::: DATA TO PROCESS

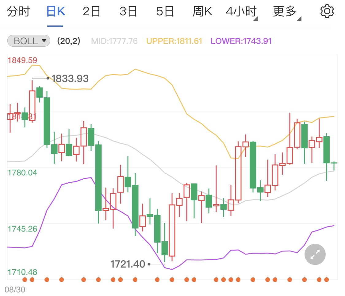Select the 日K tab
The width and height of the screenshot is (345, 296).
click(56, 12)
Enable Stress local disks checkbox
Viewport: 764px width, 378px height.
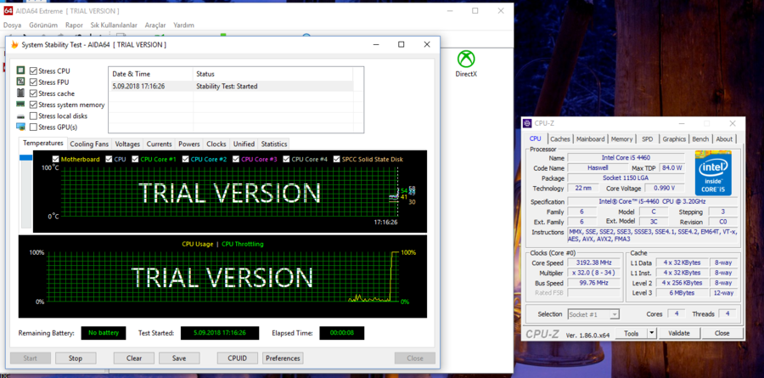click(33, 116)
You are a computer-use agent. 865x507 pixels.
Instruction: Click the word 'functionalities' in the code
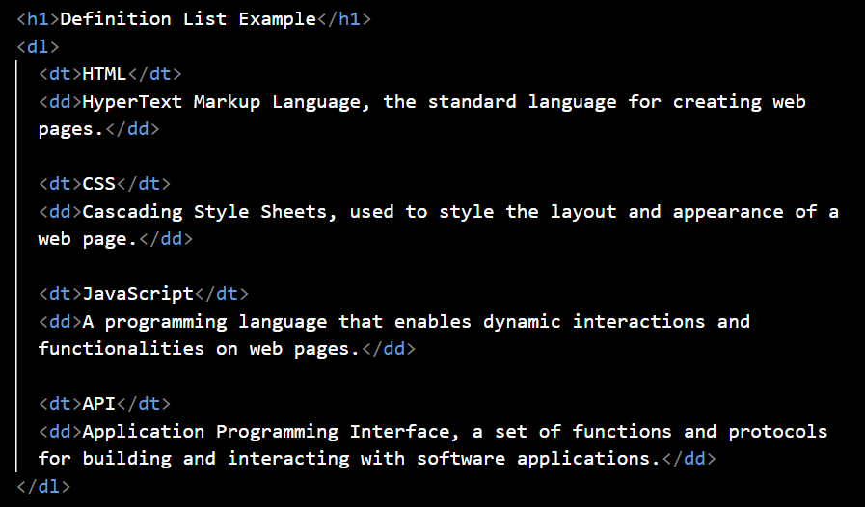(x=122, y=349)
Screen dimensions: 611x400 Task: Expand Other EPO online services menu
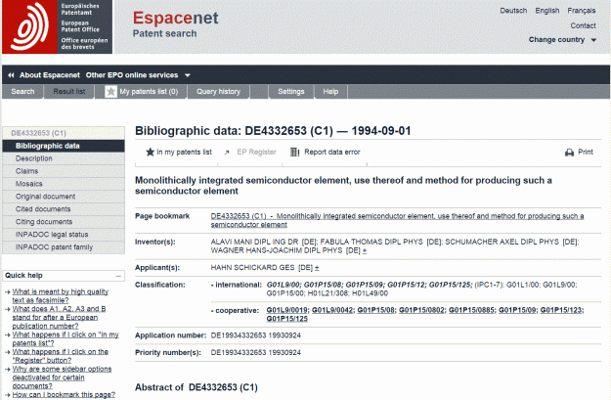(x=187, y=74)
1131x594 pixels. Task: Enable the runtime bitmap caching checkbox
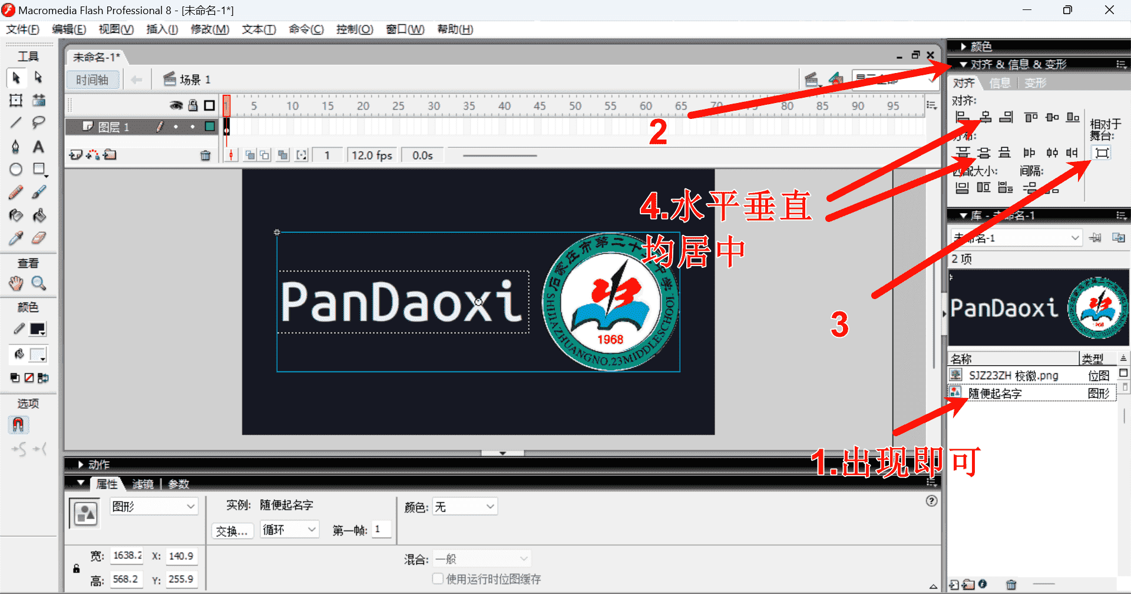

::::::

■ YOUR ASSIGNMENT ■
From the line containing "Enable Stress local disks checkbox" to the last line of the entries, output every line exactly as written, but leave out the pictures.

■ WRITTEN ANSWER ■
Enable Stress local disks checkbox
Viewport: 764px width, 378px height.
click(33, 116)
You are a computer-use agent. 865x507 pixels.
Instruction: Click the word 'functionalities' in the code
(x=122, y=349)
Screen dimensions: 611x400 Task: Expand Other EPO online services menu
(x=187, y=74)
1131x594 pixels. Task: Enable the runtime bitmap caching checkbox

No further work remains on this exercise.